Work task →
Copy every line of the entries that includes the word "Switch".

--- Task input Enclosed Below ---

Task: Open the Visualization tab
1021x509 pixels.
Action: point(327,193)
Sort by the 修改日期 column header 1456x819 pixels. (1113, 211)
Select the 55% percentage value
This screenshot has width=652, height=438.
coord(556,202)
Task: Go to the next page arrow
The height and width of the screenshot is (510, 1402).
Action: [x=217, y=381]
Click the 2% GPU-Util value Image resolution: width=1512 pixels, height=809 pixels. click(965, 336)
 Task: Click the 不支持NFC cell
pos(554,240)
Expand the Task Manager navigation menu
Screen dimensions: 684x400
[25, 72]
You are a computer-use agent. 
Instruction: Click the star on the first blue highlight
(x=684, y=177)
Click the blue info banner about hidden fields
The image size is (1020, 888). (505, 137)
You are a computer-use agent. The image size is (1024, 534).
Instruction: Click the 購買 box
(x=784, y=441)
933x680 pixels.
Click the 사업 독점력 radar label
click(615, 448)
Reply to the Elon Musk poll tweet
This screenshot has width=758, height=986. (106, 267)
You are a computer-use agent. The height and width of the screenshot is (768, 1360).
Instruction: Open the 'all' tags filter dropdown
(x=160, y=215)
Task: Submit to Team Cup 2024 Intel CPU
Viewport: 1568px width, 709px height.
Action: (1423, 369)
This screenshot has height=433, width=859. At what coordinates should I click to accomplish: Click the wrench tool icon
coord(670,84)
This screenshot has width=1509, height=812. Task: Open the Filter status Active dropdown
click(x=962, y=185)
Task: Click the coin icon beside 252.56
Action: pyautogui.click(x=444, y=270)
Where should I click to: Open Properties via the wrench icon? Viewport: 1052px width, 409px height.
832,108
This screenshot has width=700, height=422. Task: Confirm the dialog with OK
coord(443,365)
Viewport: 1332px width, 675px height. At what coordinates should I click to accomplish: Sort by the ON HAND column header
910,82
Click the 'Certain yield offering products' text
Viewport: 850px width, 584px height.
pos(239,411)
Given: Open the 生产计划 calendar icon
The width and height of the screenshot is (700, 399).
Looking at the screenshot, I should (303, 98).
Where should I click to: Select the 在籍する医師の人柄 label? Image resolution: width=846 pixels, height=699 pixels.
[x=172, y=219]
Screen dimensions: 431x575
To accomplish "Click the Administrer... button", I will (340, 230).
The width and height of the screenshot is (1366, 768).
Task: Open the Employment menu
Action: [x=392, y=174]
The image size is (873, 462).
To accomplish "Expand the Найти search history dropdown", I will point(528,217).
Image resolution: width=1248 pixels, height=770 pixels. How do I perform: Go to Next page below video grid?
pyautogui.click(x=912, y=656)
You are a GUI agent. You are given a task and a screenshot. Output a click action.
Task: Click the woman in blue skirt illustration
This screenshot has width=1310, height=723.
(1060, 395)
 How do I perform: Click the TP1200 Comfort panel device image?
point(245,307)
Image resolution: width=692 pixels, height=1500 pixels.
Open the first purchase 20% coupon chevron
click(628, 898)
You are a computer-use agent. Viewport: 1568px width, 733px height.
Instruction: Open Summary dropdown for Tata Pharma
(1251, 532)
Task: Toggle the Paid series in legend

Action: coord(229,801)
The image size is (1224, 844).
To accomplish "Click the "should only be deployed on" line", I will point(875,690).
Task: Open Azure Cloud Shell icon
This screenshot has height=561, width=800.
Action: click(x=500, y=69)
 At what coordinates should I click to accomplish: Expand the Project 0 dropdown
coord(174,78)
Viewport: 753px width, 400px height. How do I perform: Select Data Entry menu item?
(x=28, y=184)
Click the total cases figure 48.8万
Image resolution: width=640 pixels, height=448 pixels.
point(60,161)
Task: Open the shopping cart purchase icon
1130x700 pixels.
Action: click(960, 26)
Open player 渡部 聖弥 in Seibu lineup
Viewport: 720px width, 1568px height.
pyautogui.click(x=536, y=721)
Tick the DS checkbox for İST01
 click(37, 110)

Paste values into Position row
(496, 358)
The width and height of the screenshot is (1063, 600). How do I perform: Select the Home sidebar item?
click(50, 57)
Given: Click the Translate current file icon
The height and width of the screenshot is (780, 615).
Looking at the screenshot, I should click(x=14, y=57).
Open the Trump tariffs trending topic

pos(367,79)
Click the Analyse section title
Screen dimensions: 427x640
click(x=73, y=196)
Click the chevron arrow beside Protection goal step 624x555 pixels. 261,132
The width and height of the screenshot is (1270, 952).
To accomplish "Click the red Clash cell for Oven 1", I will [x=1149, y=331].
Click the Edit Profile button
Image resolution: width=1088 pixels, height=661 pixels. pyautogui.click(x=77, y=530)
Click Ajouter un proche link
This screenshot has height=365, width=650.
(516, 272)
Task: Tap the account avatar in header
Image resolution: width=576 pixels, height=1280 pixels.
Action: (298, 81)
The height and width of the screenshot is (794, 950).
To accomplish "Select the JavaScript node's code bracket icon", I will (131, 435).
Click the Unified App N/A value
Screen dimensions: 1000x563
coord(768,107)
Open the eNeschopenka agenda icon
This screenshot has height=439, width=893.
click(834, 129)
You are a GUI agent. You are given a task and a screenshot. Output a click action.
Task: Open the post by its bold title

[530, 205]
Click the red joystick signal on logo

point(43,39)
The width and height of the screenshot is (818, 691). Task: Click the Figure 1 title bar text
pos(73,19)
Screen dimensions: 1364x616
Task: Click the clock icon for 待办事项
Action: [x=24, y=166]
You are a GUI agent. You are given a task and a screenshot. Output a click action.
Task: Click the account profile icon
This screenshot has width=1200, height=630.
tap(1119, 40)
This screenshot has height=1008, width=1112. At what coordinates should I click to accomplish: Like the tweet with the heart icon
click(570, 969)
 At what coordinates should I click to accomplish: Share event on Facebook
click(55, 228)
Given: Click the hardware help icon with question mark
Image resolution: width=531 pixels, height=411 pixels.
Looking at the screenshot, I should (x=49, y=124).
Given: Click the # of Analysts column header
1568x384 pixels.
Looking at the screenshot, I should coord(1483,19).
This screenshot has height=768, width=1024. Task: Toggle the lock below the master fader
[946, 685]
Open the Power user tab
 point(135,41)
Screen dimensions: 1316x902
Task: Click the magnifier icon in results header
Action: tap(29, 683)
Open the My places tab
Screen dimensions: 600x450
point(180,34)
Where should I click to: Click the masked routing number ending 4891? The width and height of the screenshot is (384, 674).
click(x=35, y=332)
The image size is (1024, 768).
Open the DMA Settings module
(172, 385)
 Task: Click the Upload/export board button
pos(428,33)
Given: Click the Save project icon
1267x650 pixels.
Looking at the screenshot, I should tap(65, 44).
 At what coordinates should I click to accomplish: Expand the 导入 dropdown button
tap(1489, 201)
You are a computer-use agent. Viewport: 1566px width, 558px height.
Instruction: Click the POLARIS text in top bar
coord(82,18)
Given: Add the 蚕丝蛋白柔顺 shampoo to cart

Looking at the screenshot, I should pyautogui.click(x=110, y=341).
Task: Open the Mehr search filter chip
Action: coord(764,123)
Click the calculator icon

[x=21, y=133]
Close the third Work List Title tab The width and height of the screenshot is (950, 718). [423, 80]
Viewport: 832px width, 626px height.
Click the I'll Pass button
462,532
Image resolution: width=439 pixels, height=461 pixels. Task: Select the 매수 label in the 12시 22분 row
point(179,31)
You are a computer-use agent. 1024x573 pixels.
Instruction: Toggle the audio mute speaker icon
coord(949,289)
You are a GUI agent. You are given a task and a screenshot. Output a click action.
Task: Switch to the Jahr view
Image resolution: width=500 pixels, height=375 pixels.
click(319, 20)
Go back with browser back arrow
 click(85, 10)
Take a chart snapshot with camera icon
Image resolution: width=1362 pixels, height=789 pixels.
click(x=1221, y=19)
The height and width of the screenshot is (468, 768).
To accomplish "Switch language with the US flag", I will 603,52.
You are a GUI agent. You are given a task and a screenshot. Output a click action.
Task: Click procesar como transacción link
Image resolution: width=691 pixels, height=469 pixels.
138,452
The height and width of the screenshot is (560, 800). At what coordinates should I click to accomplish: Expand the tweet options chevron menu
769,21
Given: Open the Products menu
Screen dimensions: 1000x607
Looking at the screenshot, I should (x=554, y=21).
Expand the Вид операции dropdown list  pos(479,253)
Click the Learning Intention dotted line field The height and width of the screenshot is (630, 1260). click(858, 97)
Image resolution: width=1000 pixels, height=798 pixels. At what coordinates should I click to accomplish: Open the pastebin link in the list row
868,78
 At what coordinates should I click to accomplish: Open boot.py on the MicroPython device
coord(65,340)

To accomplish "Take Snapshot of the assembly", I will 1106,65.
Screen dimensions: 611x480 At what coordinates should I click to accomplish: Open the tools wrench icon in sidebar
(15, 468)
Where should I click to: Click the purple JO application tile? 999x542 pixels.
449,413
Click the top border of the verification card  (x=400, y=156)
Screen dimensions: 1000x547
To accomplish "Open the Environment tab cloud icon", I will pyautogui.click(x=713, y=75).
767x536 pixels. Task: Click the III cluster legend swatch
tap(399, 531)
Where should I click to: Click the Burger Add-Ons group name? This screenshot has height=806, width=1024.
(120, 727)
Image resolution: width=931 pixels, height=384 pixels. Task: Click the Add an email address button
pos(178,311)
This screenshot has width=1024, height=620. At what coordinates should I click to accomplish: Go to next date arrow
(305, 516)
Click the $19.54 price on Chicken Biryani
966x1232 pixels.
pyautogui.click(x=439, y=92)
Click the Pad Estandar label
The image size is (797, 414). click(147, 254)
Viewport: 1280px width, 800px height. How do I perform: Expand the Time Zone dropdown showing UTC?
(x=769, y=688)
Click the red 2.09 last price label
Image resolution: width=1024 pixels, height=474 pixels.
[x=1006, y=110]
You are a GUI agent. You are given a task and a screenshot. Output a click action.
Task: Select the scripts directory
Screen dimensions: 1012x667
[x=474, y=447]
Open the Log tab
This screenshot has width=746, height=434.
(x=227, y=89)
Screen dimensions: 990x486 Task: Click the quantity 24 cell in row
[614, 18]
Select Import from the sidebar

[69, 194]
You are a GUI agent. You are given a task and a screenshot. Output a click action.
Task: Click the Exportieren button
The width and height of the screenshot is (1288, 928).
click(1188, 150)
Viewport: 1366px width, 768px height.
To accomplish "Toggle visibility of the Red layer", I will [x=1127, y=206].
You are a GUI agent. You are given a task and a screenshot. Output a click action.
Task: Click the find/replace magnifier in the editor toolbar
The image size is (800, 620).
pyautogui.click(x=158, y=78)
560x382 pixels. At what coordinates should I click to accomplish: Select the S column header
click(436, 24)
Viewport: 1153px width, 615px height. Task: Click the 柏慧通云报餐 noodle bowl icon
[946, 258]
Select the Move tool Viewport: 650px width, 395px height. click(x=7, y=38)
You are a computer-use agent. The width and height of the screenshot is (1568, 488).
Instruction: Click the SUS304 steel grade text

--- End of Enclosed Task input ---

Task answer →
Task: Switch to the Jahr view
To accomplish "Switch language with the US flag", I will 603,52.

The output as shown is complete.